EXERCISE DETAILS = Could you work out how many lines of the material below hold "Open"? Only the number is needed.

DATASET =

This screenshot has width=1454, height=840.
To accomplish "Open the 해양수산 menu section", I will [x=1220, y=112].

--

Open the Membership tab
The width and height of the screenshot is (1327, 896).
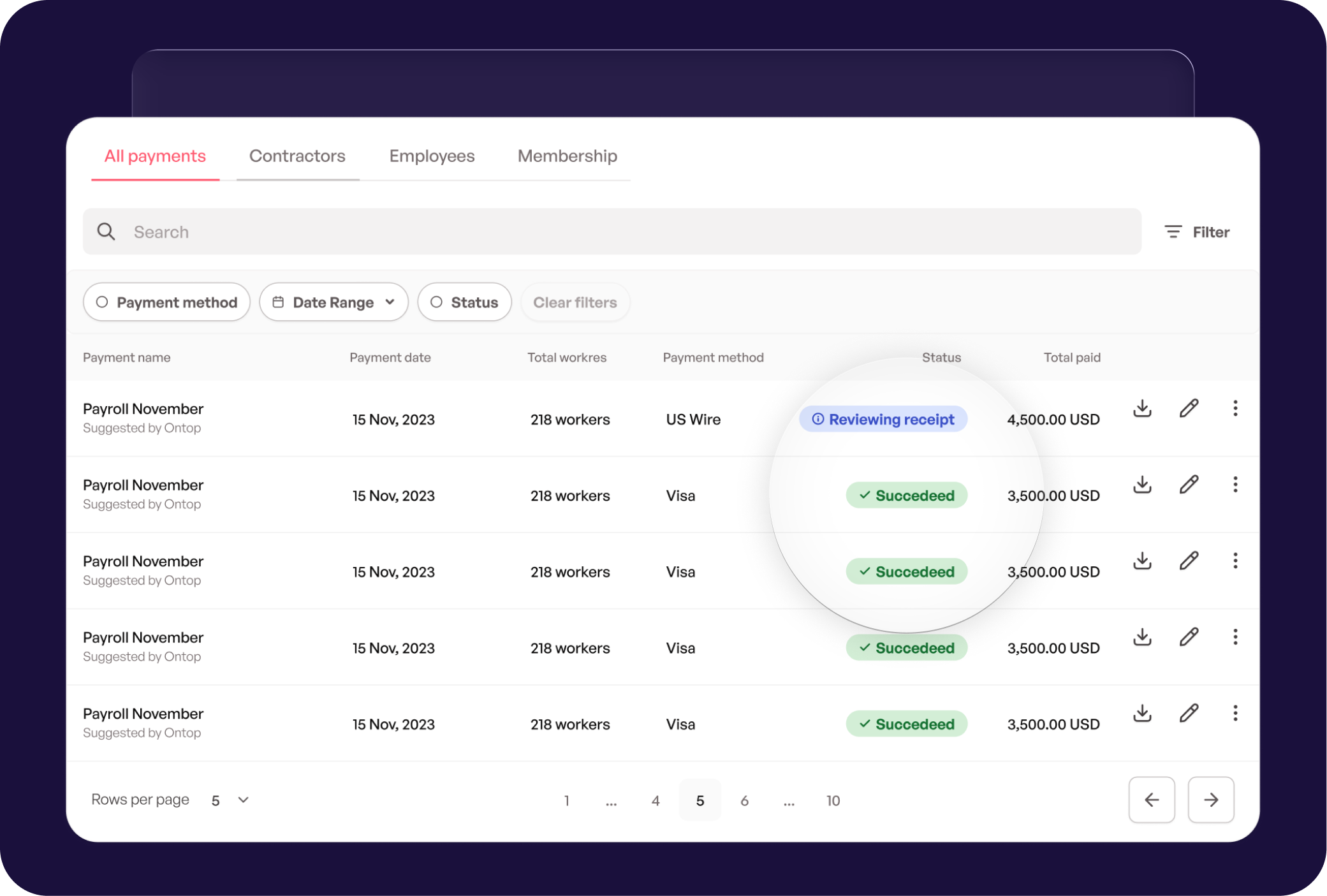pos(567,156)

---

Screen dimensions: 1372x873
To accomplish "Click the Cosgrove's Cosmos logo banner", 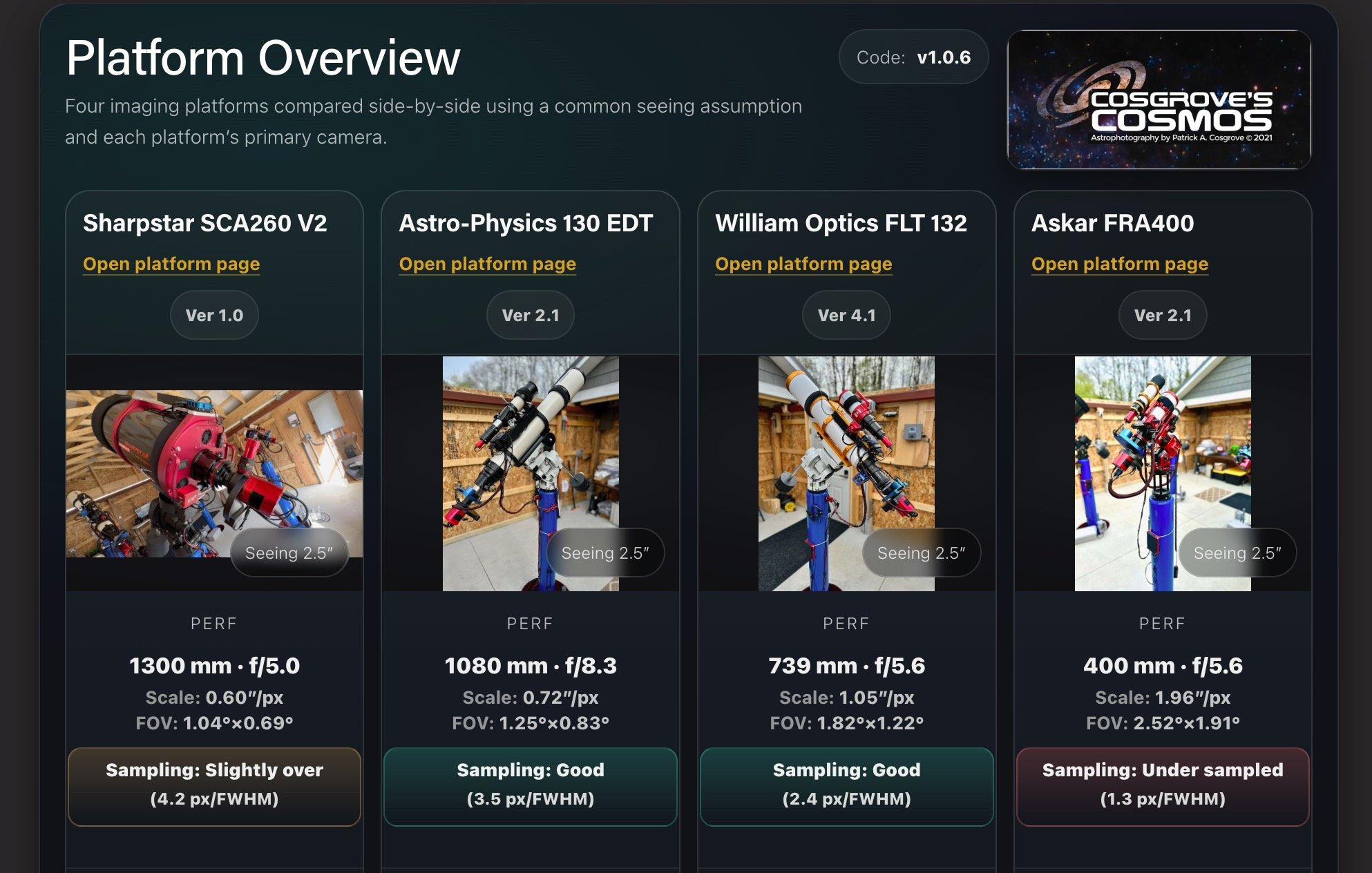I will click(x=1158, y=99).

ANSWER TO THE PROBLEM = 2